**CHALLENGE 1:** Please copy the records word for word from the line with "Select the 默认(F) NetBIOS radio option" up to and including the line with "point(580,477)", leaving the pictures out.

**ARTICLE:**
____________

Figure 11First-order assessment of adherence to guidelines of selected microfossil datasets from PANGAEA. Data attributes ranked as essential for reuse are highlighted in italics and bold; items with an asterisk are default variables at PANGAEA. Not all properties are applicable to each dataset, so the number of datasets considered for the calculation is given on the right of each bar in grey.

Download

7 A more reusable example

To provide an example of a marine microfossil abundance dataset that meets the requirements for reuse and includes all essential data aspects, the planktonic foraminifera assemblage data from IODP Site 306-U1314 were upgraded by the data generator. The original dataset (Alonso-Garcia et al., 2011b) was deposited at PANGAEA to allow reproducibility of a study investigating arctic front shifts during the mid-Pleistocene (Alonso-Garcia et al., 2011a). Of the essential data aspects, the originally deposited dataset lacked details on the methodology, chronology, and taxonomy. In addition, the abundance data did not cover all species, were reported as percentages, and contained abundances of lumped taxa/species groups that were not described. Sample depths and sample allocation to hole, core, and section were also unclear or not given.

The upgraded version (Alonso-Garcia et al., 2024) contains the raw count data of all taxa including unidentified specimens needed to assess the taxonomic coverage and completeness of the counts. It provides information about the origin of the samples and an accurate depth and ID assignment. Sample mass and density are included to allow calculation of the planktonic foraminifera concentration and accumulation rate. In addition, the description of the dataset now contains information about the goal of the data collection and a detailed methodology, including details on how to reproduce the analysis presented in Alonso-Garcia et al. (2011a). Minor changes were made to align the taxonomy with current insights and clarify the lumping of taxa previously not recognised as separate species. These changes are indicated in the new dataset as text. Information about the goal of the analysis and the methodological and taxonomic aspects is, for now, supplied as text in the description of the dataset. The dataset now contains all the information deemed essential to reuse the microfossil assemblage data, and the example shows that microfossil assemblage data with sufficient information for proper reuse can be archived with relatively little additional effort.

____________

**ENTRIES PROVIDED:**
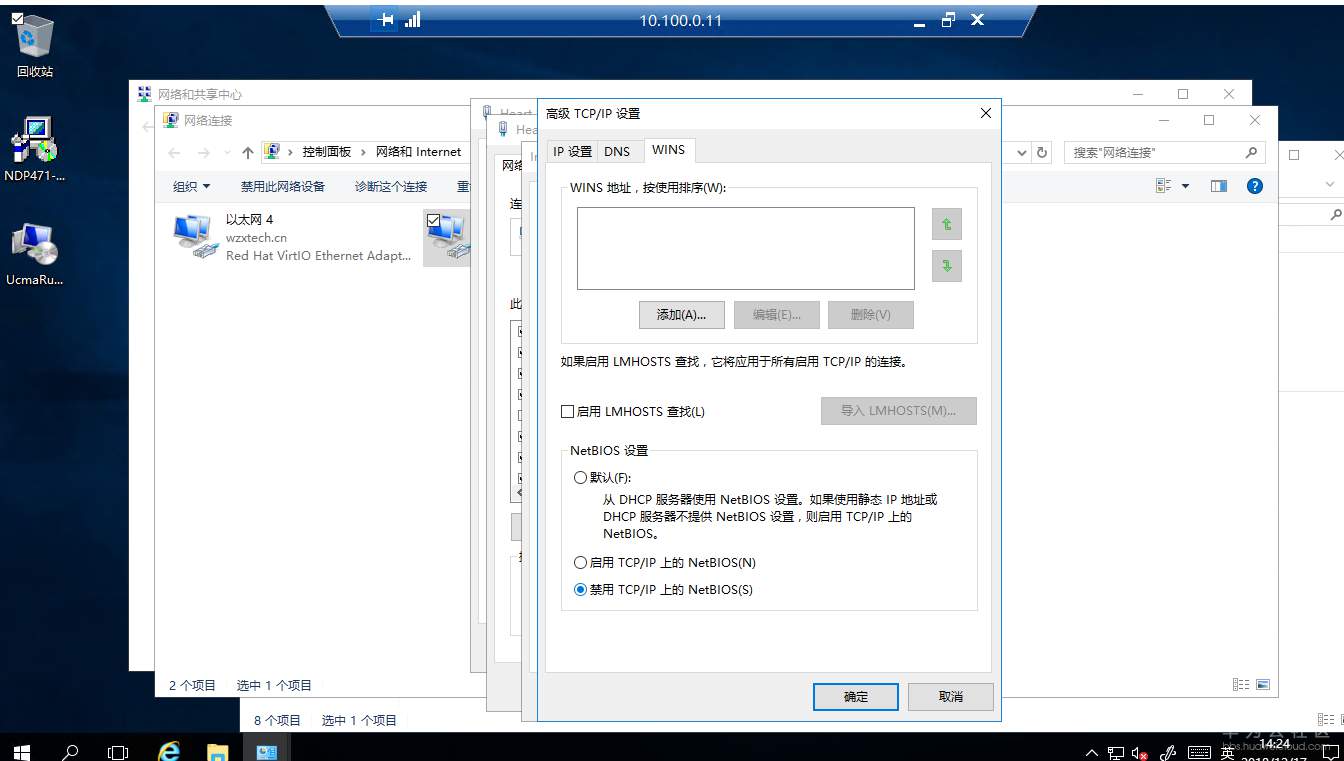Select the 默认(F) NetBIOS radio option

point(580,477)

____________

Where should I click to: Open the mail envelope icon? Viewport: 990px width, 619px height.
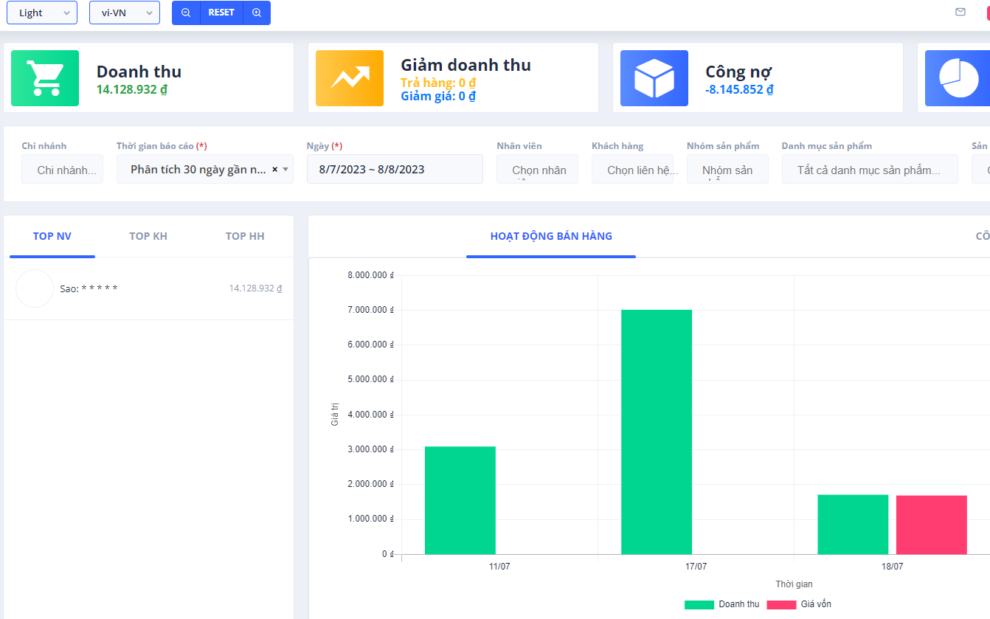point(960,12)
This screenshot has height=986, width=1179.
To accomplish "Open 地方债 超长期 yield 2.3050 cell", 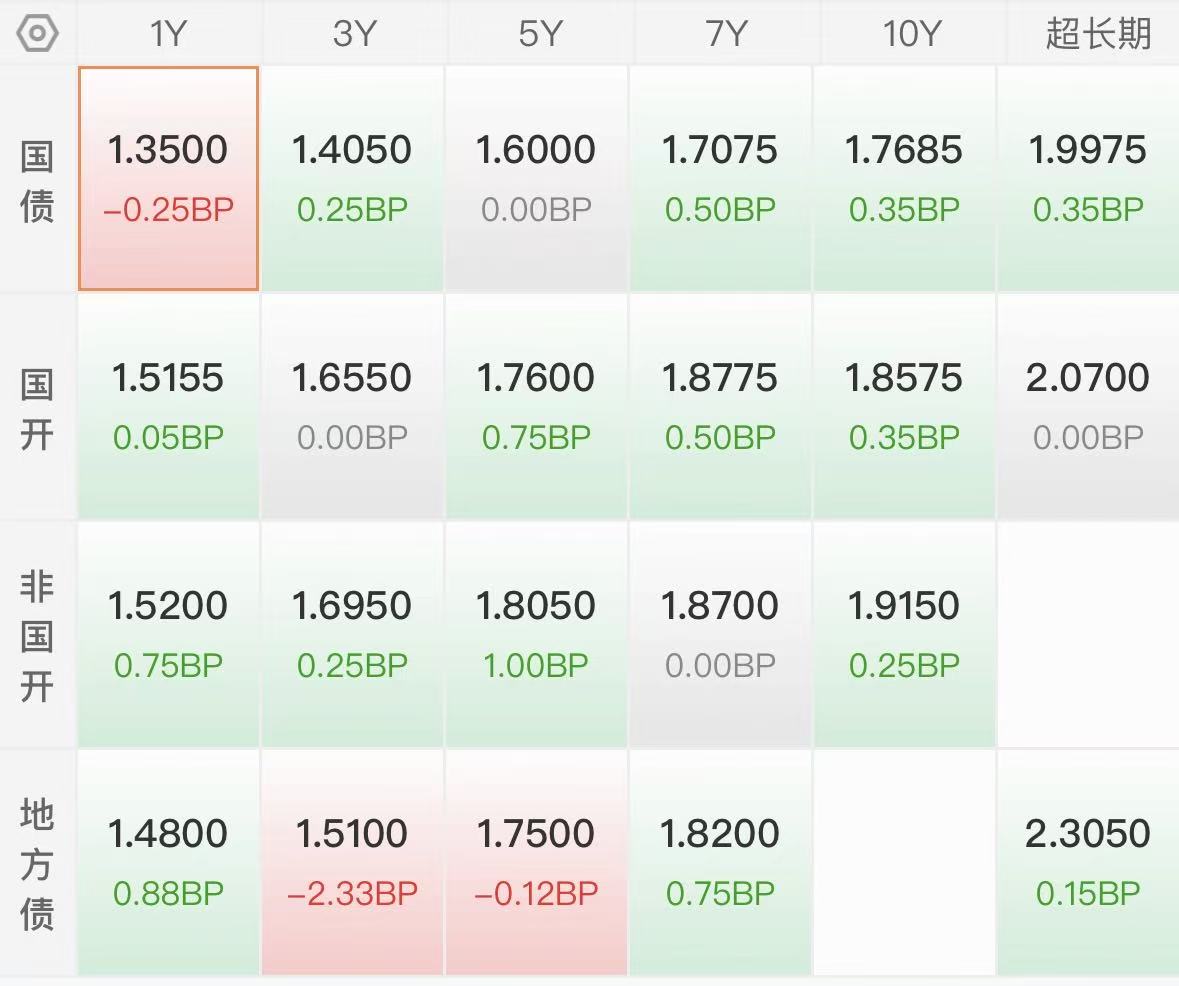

____________

**CHALLENGE 2:** Decide whether each statement agrees with the text on the upgraded foraminifera dataset. For each, answer yes or no and quote the deciding words. (a) In the originally deposited dataset, abundance data were reported as percentages. (b) The upgraded version leaves out unidentified specimens. (c) The taxonomic changes are indicated in the new dataset as text.

**TASK RESPONSE 1:**
Select the 默认(F) NetBIOS radio option

point(580,477)

**TASK RESPONSE 2:**
(a) Yes: "were reported as percentages"
(b) No: "contains the raw count data of all taxa including unidentified specimens"
(c) Yes: "These changes are indicated in the new dataset as text."